Loss converges to about 0.018, well below the all-zeros floor of 0.048 for a frame with ~200 ball pixels. The model is learning something.

The smear

Input frame, actual next frame, pixel-space prediction

Three panels, left to right: the input frame, the actual next frame, and the pixel-space prediction. Look at the third panel.

The ball is in the middle, but it is brighter on the side the ball moved to and trails a faint halo in the opposite direction. The model has produced a weighted average of two ball positions: one going left, one going right. The brightness ratio reflects the training data’s bias for that specific input position.

The same pattern shows up across the whole episode:

Pixel-space prediction across an 80-frame episode

The third panel smears most at mid-frame positions where both directions are equally plausible in the training set, and tightens up near the walls where the bounce constrains direction.

The smear is the optimal output for this loss function on a bimodal target distribution.

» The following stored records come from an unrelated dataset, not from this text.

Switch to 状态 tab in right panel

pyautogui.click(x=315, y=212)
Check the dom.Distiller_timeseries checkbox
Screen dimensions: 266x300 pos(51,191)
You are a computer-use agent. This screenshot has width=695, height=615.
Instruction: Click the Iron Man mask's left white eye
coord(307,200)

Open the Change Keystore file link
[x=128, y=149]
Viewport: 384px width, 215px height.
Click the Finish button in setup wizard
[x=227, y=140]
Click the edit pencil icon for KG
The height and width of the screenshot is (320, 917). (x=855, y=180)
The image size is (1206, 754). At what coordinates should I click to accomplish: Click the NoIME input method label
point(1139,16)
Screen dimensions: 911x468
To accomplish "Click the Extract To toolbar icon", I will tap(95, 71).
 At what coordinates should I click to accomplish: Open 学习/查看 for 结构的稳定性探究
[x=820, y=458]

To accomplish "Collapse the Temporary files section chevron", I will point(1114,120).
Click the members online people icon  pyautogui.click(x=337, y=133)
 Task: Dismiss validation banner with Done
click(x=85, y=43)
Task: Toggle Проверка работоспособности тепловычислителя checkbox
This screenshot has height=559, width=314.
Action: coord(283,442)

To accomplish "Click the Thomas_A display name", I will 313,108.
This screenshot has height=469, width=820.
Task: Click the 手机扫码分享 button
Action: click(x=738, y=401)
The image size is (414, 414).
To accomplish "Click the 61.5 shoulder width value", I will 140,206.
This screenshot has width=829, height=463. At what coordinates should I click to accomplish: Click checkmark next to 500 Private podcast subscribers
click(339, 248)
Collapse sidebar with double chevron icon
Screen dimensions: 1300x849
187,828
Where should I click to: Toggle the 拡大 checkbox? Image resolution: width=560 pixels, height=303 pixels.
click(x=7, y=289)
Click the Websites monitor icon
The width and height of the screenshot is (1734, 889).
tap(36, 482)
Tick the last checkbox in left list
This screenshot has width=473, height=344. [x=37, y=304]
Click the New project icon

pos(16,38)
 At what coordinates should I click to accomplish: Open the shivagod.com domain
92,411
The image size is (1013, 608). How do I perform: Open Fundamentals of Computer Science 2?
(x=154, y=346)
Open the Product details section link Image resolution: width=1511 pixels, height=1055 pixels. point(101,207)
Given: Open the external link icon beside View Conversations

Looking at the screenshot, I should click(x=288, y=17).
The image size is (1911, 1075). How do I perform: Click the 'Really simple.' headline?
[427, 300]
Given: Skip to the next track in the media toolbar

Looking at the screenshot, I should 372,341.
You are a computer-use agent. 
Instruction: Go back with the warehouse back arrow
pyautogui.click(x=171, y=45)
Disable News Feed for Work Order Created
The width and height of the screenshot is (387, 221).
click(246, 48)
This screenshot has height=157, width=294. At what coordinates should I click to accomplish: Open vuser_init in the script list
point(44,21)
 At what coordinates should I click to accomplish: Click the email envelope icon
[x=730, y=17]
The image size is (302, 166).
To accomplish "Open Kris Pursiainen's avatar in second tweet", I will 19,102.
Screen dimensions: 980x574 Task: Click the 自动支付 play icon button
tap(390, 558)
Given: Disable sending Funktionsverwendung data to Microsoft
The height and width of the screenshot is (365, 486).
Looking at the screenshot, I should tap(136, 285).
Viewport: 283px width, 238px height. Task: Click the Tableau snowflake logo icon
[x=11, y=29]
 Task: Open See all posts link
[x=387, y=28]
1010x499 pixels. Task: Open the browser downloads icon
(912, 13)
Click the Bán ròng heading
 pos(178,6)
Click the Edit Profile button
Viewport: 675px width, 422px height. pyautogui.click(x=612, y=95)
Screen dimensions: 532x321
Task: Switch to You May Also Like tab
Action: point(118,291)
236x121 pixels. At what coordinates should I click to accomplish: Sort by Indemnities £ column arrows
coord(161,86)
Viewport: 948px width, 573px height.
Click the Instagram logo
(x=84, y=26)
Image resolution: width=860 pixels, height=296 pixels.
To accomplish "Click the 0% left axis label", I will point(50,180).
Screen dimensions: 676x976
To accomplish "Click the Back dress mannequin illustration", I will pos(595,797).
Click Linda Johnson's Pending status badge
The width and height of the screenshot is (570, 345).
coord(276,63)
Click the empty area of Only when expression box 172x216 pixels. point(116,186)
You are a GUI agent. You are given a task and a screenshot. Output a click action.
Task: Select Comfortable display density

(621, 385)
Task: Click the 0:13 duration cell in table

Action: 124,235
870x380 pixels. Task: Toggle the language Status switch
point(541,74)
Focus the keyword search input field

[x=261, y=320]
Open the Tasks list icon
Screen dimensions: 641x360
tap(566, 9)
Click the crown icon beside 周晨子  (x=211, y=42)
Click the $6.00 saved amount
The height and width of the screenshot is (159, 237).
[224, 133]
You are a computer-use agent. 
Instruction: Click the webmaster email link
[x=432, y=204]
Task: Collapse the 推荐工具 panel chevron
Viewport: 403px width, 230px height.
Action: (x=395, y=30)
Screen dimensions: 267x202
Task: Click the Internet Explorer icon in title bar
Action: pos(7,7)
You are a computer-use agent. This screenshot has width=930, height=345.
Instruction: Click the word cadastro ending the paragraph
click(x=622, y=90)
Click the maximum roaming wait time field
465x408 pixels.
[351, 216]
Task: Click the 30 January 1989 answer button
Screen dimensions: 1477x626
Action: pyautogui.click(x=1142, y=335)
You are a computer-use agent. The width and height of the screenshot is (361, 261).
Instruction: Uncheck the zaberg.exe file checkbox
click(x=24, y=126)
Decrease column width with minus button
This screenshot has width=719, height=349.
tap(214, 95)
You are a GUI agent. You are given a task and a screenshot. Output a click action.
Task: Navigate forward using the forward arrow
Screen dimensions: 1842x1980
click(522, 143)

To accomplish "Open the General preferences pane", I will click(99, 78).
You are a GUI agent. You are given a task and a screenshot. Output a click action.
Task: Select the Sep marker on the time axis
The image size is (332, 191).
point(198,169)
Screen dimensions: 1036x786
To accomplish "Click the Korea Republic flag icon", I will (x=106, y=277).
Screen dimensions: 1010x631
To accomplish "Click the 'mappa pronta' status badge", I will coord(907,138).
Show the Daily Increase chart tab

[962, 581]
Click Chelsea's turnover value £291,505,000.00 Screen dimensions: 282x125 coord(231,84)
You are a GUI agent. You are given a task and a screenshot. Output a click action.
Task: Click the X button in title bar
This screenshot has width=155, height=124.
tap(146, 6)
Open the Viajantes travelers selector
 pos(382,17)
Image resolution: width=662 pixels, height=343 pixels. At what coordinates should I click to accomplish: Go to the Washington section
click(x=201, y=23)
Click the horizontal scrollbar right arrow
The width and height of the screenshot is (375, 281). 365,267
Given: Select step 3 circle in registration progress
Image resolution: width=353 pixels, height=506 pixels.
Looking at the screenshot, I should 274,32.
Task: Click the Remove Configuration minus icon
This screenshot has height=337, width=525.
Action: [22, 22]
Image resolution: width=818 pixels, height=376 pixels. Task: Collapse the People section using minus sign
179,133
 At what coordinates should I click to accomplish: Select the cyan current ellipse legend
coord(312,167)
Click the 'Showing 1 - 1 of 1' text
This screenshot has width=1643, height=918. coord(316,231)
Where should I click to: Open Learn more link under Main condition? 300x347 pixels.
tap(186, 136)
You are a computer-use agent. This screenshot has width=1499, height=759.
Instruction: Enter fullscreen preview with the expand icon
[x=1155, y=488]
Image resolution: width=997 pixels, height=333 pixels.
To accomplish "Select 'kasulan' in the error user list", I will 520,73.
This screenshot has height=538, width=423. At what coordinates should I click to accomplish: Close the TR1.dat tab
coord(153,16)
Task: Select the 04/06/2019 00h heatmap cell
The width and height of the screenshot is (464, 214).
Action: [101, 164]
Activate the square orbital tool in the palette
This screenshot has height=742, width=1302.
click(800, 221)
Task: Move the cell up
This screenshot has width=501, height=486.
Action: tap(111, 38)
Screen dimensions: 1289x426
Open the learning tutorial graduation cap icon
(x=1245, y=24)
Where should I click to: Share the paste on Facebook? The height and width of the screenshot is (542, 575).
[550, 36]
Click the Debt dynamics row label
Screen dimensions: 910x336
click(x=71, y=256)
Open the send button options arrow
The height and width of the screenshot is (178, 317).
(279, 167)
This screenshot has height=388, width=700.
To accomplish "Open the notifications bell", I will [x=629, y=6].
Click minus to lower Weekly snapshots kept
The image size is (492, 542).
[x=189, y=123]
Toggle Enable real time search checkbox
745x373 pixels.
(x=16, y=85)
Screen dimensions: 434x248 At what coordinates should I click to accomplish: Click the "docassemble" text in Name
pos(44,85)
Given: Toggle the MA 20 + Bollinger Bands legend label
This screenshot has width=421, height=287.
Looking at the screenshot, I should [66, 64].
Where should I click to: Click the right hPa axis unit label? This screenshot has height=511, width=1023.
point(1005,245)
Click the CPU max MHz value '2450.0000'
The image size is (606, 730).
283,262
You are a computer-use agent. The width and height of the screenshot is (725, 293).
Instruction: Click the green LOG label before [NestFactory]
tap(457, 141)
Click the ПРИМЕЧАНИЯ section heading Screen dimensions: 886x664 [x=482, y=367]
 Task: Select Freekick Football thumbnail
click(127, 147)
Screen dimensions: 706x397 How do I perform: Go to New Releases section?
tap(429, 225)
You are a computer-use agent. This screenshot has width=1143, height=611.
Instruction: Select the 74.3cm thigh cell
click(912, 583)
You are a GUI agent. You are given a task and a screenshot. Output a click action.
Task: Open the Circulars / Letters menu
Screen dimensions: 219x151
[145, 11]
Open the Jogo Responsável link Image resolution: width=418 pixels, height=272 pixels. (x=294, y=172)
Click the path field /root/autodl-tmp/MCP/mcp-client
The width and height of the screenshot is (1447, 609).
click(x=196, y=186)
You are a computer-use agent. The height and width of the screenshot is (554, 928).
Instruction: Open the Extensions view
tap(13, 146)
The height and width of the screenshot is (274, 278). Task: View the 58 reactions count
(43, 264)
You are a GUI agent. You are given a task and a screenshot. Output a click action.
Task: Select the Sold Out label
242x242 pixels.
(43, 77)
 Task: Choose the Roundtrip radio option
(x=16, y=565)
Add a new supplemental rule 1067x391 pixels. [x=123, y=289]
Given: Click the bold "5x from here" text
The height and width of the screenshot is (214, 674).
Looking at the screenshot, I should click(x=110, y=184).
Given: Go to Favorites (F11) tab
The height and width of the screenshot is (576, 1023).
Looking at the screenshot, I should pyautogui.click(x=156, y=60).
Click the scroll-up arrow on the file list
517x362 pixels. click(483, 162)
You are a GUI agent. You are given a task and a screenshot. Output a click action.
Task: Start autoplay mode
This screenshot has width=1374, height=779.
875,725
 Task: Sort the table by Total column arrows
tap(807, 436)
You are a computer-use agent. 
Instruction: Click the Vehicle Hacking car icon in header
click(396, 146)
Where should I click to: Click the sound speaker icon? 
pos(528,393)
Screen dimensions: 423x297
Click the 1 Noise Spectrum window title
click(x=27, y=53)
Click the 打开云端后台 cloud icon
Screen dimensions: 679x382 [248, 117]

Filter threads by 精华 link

Why the smear is mathematical

Let f(x) be the model’s prediction for input frame x. The training objective is E[||f(x) - y||²] where y is the true next frame. Take the gradient with respect to f(x), set to zero. The MSE-optimal output for any input is the conditional mean of y given x:

f*(x) = E[y | x]

When y | x is bimodal (ball goes left or right with roughly equal probability from this position), the conditional mean is the pixelwise average of the two outcomes. Two ball-shaped peaks of intensity 0.5 instead of one peak of intensity 1.

What does not fix the blur

The blur is not a function of model capacity. The conditional mean argument holds for any sufficient-capacity predictor on this loss. So:

  • Bigger encoder. Same blur.
  • Longer training. Same blur, just better-converged.
  • Different architecture (transformer in place of ConvNet). Same blur.
  • Diffusion-style outputs. Side-step the issue by sampling instead of point-predicting, but introduce their own trade-offs LeCun discusses elsewhere.

The output target is wrong. Training a model to commit to a single pixel-level future under MSE is asking it to commit to something the input does not contain enough information to specify.

Where this leads

If you cannot specify the next pixel because the future is ambiguous, the natural move is to specify less. Predict the embedding of the next frame instead, and let the encoder throw away the unpredictable details (which way the ball bounced) while keeping what is predictable.

That is the JEPA recipe and the subject of Part 3, which trains the same encoder with three loss functions in succession: Barlow Twins, VICReg, and the November 2025 LeJEPA paper.